Fortunately, there are some encouraging examples of what can be achieved when teachers are indeed treated as the professionals they are. The Teacher in Residence (TIR) fellowship can be a powerful tool for developing the talents and professional expertise of a large pool of educators. The TIR fellowship shows what happens when teachers are asked, and allowed, to assume leadership roles in education outside of the classroom.
The South Carolina Center for Teacher Recruitment created the TIR fellowship in 1986, when a classroom teacher and counselor became the Center's first representative to the South Carolina Teacher Cadet Program. This innovative effort targets bright high school students who might not otherwise consider careers in education. With salary and fringe benefits covered by the Center, this first Teacher in Residence helped to plan curriculum training for new Teacher Cadet teachers and traveled around the state, providing support and information to each of the 27 Teacher Cadet high school sites. Eventually, the TIR position evolved into a two-year residency, with one new and one experienced delegate on board each year. Its mission has evolved as follows: ... to identify outstanding teachers and provide them with a fellowship to work on teacher recruitment for the Center, to develop teacher leadership, and to provide support for recruitment programs. By 1992, 12 classroom teachers had served as full-time TIRs, including the last three South Carolina Teachers of the Year.

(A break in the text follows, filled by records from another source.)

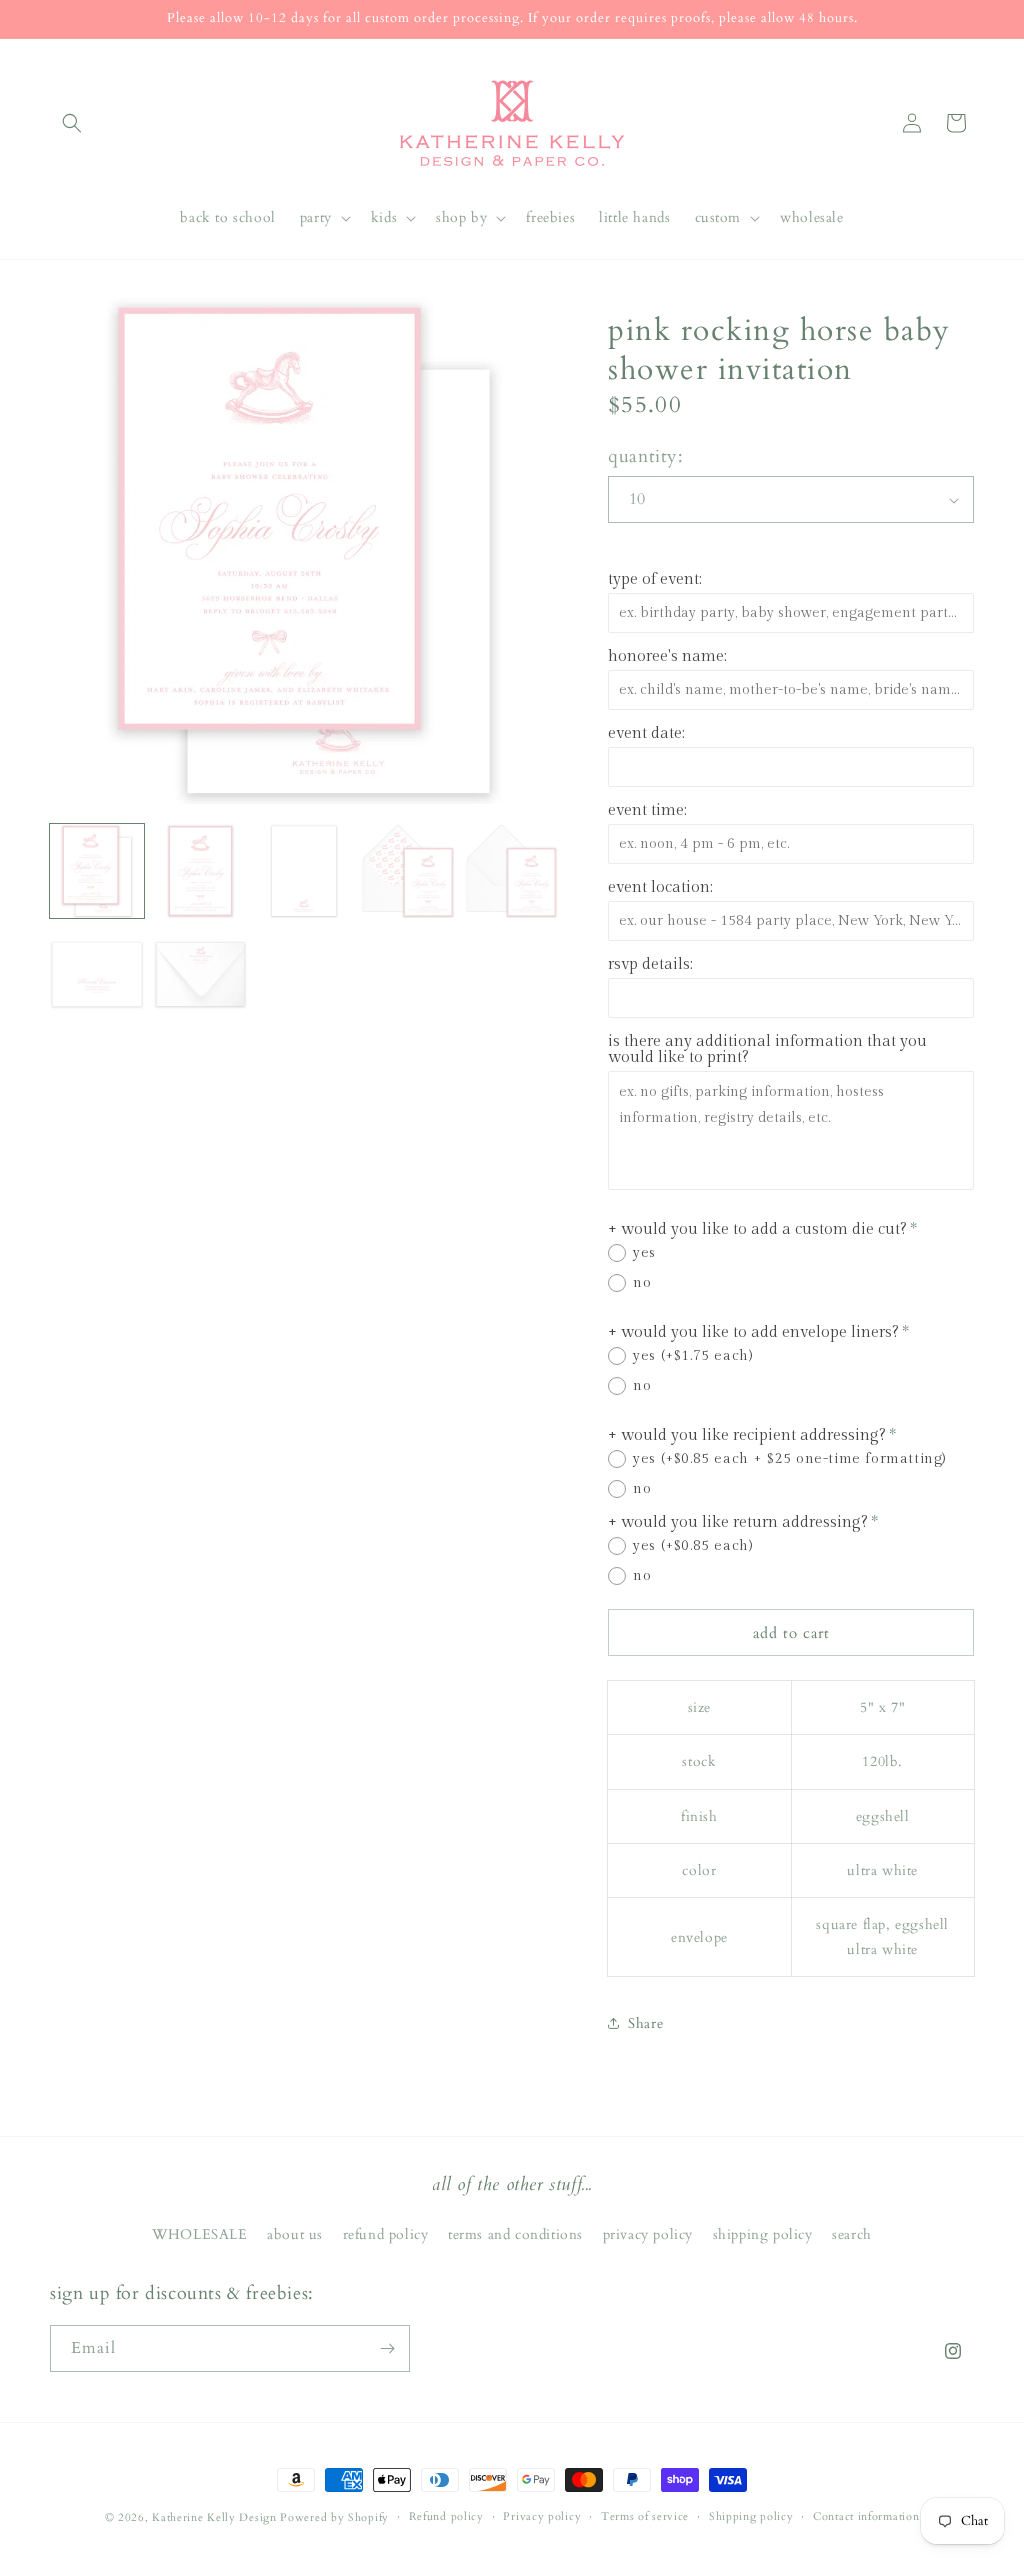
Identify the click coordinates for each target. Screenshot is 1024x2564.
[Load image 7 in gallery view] (201, 975)
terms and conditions (515, 2234)
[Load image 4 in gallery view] (408, 871)
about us (295, 2234)
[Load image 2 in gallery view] (201, 871)
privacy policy (648, 2234)
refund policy (386, 2234)
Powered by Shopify (334, 2517)
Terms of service (645, 2516)
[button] (72, 123)
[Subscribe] (387, 2348)
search (852, 2234)
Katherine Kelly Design (214, 2517)
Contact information (866, 2516)
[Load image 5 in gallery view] (512, 871)
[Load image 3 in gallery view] (304, 871)
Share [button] (645, 2023)
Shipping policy (751, 2516)
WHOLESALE (199, 2234)
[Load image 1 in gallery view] (97, 871)
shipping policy (763, 2234)
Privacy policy (542, 2516)
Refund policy (446, 2516)
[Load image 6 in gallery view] (97, 975)
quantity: (645, 456)
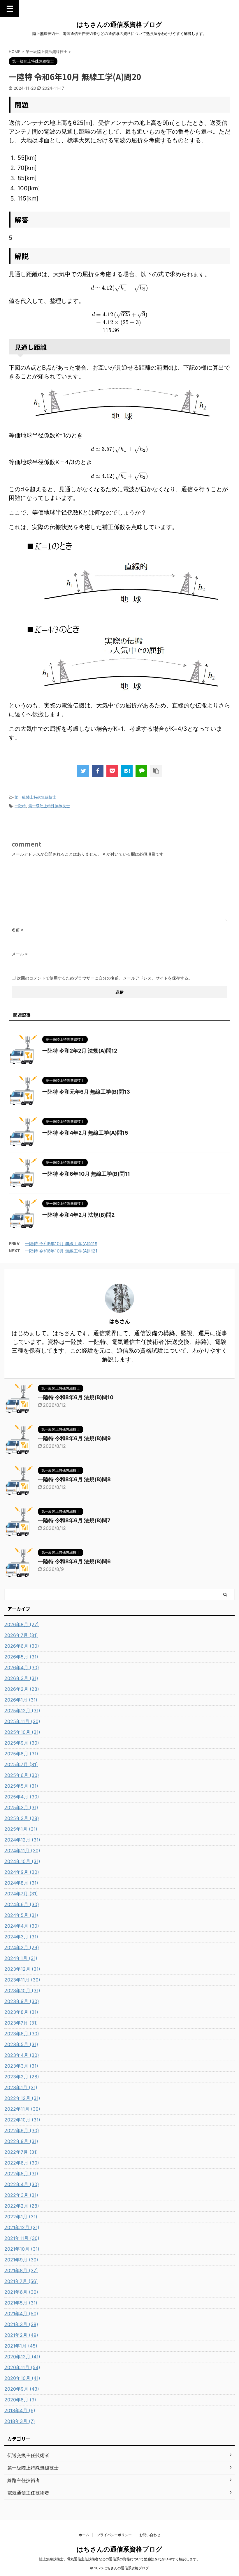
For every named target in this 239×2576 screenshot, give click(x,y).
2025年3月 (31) (21, 1807)
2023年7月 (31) (21, 2023)
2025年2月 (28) (21, 1818)
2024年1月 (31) (20, 1958)
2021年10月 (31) (21, 2249)
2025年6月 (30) (21, 1775)
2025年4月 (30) (21, 1797)
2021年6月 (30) (21, 2292)
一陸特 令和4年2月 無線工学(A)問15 (85, 1133)
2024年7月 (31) (21, 1893)
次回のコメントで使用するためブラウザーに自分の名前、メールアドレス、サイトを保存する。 (104, 977)
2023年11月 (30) (22, 1980)
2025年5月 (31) (21, 1786)
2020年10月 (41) (22, 2378)
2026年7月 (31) (21, 1635)
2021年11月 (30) (21, 2238)
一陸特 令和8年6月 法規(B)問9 (74, 1438)
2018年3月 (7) (19, 2421)
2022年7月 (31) (21, 2152)
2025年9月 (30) (21, 1743)
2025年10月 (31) (22, 1732)
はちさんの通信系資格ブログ (119, 24)
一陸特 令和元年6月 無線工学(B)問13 (86, 1092)
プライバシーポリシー (114, 2535)
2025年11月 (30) (22, 1721)
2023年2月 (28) (21, 2077)
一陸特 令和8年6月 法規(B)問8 (74, 1479)
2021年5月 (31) (20, 2303)
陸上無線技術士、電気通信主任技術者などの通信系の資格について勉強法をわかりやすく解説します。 (119, 2559)
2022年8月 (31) (21, 2141)
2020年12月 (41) (22, 2356)
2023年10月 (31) (22, 1990)
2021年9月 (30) (21, 2260)
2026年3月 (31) (21, 1678)
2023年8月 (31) (21, 2012)
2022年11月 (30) (22, 2109)
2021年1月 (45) (20, 2346)
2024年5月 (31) (21, 1915)
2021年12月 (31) (21, 2227)
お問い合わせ (149, 2535)
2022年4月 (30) (21, 2184)
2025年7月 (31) (21, 1764)
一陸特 (20, 805)
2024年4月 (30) (21, 1926)
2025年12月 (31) (22, 1710)
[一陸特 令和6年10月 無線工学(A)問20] (127, 771)
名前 (18, 929)
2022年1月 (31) (20, 2217)
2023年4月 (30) (21, 2055)
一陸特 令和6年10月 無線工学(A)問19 (61, 1243)
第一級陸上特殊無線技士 (35, 797)
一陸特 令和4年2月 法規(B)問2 (78, 1215)
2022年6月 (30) (21, 2163)
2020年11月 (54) (22, 2367)
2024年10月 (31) (22, 1861)
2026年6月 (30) (21, 1646)
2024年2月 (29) (21, 1947)
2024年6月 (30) (21, 1904)
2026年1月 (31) (20, 1700)
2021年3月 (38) (21, 2324)
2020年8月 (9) (20, 2400)
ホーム (84, 2535)
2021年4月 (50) (21, 2313)
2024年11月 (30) (22, 1850)
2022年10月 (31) (22, 2120)
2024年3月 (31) (21, 1937)
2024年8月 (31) (21, 1883)
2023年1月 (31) (20, 2087)
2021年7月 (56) (21, 2281)
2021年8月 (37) (21, 2270)
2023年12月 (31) (22, 1969)
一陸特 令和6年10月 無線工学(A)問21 (61, 1251)
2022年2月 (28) (21, 2206)
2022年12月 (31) (22, 2098)
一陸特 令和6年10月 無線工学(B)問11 (86, 1174)
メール (20, 953)
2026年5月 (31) (21, 1657)
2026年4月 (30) (21, 1667)
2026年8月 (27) (21, 1624)
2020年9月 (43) (21, 2389)
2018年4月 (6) (19, 2410)
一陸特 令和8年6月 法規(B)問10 (75, 1397)
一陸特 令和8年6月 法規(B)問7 (74, 1520)
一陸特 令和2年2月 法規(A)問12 (79, 1051)
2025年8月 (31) (21, 1754)
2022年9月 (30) (21, 2130)
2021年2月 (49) (21, 2335)
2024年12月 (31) (22, 1840)
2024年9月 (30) (21, 1872)
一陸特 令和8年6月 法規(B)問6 (74, 1561)
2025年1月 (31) (20, 1829)
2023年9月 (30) (21, 2001)
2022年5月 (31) (21, 2173)
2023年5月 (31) (21, 2044)
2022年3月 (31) (21, 2195)
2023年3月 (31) (21, 2066)
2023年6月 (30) (21, 2033)
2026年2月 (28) (21, 1689)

Empowerment is a heady experience quickly tempered by the reality of responsibility. Until classroom teachers are encouraged to use all of their talents, the statistics that indicate we are not reaching all of our students will continue to be grim. These figures are a constant reminder that, in the final analysis, we need everybody's input and all of the expertise we can muster to educate our students. When classroom teachers are asked to give all of themselves as professionals, everybody wins. The Teacher-in-Residence experience is one way to help make this happen.

Janice H. Poda has been a contributor to Educational Leadership.